Here’s what Tobias says:

“Such is the tyranny of Oscar season, an all-consuming three-or-four-month siege — and yearlong cottage industry — that frames the discussion in ways that can be perverse and often unjust to the films in that discussion, to say nothing of the future classics peering in from the cold. Take ‘The Artist:’ I would guess [director Michel] Hazanavicius, in his wildest flights of fancy, could not have imagined his happy little soufflé as the presumptive favorite to win Best Picture. Even its most vocal detractors — who would likely not be vocal at all about it under normal circumstances — would have to confess that the film is not some bloated sop to the Academy, like so many other major studio productions crafted specifically for year-end consideration.

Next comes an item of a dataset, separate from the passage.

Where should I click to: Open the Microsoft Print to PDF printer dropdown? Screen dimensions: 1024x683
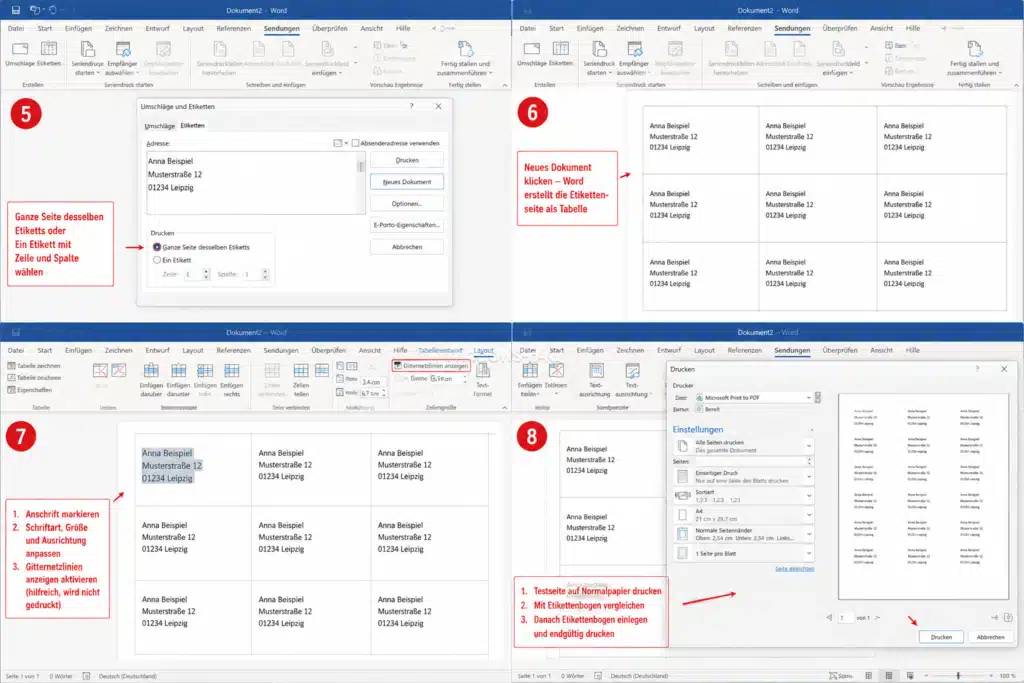753,398
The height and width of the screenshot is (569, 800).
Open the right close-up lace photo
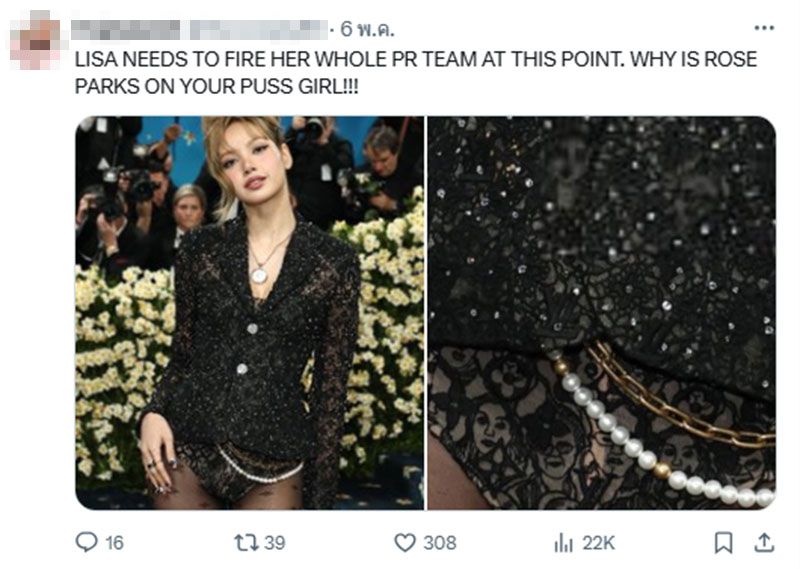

Its goals are modest, its pleasures refined — not a whiff of self-importance or middlebrow grandeur… And yet the resentment is there.”

In other words, “The Artist” is the cinematic equivalent of a bubble bath: warm, relaxing, sudsy, fun to luxuriate in for a while, and then instantly forgettable the second it’s over. As such, it is completely effective. Casting it as “THE BEST PICTURE OF THE YEAR” in big bold letters to be stamped into a plaque on the bottom of a small gold man throws a big bucket of cold water on everything it stands for.

As Tobias notes, “The Artist,” was not destined for a Best Picture Oscar, and it surely must not have been conceived with one in mind. So how did we get here? “The Oscars—and to varying degrees, all awards,” Tobias writes, “are not about greatness, but about consensus. And ‘The Artist’ is a point of agreement, much like a bill that’s been haggled over, kicked around by powerful special interests, watered down in committee, and passed to the majority’s tempered contentment.” Very well said.

Thinking about this perspective made me realize what else the Oscar race is like, and that’s the amazing/terrible reality game show “America’s Next Top Model.” If you’ve never seen “Top Model,” it’s pretty simple. Each season, model, talk show host, and Tyra Banks fan Tyra Banks convenes a few notable tastemakers from the world of fashion to pick our nation’s next great supermodel from a roster of a dozen or so candidates. Now in theory you would think that such a competition would be solely performance based: who takes the best photographs, who does the best runaway walk. But in execution that is rarely how it plays out.

Banks and her fellow judges often reject more talented candidates who show no progress over the course of the competition in favor of models who are, as Banks often puts it on the show, “on the journey.” Being “on the journey” can mean a few things — either the model had untapped potential which the show has developed and exploited (which Banks can then take credit for discovering), or the model had some sort of traumatic mental block — say, the death of a family member or the lingering mental scars from some form of abuse — which the show helped her overcome (which Banks can then take credit for resolving). On “Top Model” you better be more than pretty. You better be “on the journey.”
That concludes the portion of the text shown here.